Giving medical students information about how to practice medicine in this kind of environment, where patient care must be balanced with expense, is a worthwhile endeavor. I hope the Teaching Value Project is a great success. That this kind of information isn’t included in medical education really is ridiculous, and hopefully other efforts will also be undertaken to impart similar skills to those of us who have been out of medical school for a while.
Since my practice is affiliated with Children’s, I have no doubt that I’ll be hearing a lot about this in the coming months whether I like it or not. In the meantime, I’m going to find out how much a CT scan costs.
Six or seven years ago, my physician prescribed me 30 Vioxx tablets, for something pretty trivial (if I remember correctly, some joint pain that accompanied a flu). When I took her prescription to the pharmacy, they wanted $98 bucks. I called my doctor, and asked her if I really needed Vioxx. She was as shocked by the price as I was. So, instead, she prescribed me 30 Tylenol, for 4 bucks, I think.
Part of the reason that our American medical system is so expensive and so crappy in many ways is that the parts are not connected. My doctor had no idea what brand medications cost; and since she received most of her ongoing “education” on medications from drug company reps, she was much more inclined to prescribe a current, expensive, patent-protected medicine. Similarly, diagnostic testing and imaging vary widely–I have a friend who recently got a heart scan, and was shocked that the pre-insurance price was $1,800. He was further shocked to find that the same radiology center advertises the very same scan in the local paper for $300.
We have a medical system built upon millions of small entrepeneurs, each determined to maximize their own profit, and each of whom has learned that the less transparent the system, the more they are likely to make.
On principle, I don’t attend any educational event that is sponsored by a drug company.
Any honest medical provider will tell you that there is plenty of room for trimming expenses that won’t harm patient care.
My parents are doctors and they tell me that their american counterparts tend to over-test and go for the high tech test rather than a low tech, but equally effective alternative.
No arguments here.
I wonder, though, how motivated providers will be to cut costs for an insurance company rather than a patient whose money they are saving. If you know that X is slightly better than Y, but X is much more expensive than Y, if an insurance company is paying you might still try to recommend X for your patient, while if they patient is paying out of pocket, you are then motivated recommend Y.

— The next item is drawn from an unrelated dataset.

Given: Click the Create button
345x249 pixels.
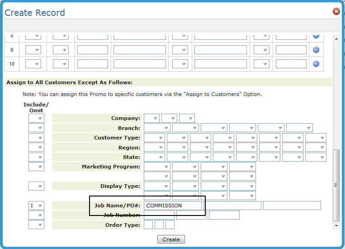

Which is precisely why insurance for predictable stuff is part of the problem
This is indeed part of the problem, and what I would hope programs like the one described in the Times article are designed to address.
And insurance companies are growing increasingly balky about paying for slightly better but much more expensive interventions, which is why global payment models are getting some sunlight these days.
As a point to start I have seen bills for CT scans that combine the services related to the procedure at a cost of around $10,000.
I remember being a mite surprised when I was accidentally billed for an ambulance ride that transferred my son from one hospital to another that was less than 5 minutes away. It was $1500.
I was also a mite surprised at the habit of companies that make medical equipment, upon hearing your insurance denied you, to offer to sell you the equipment out of pocket at literally half the price.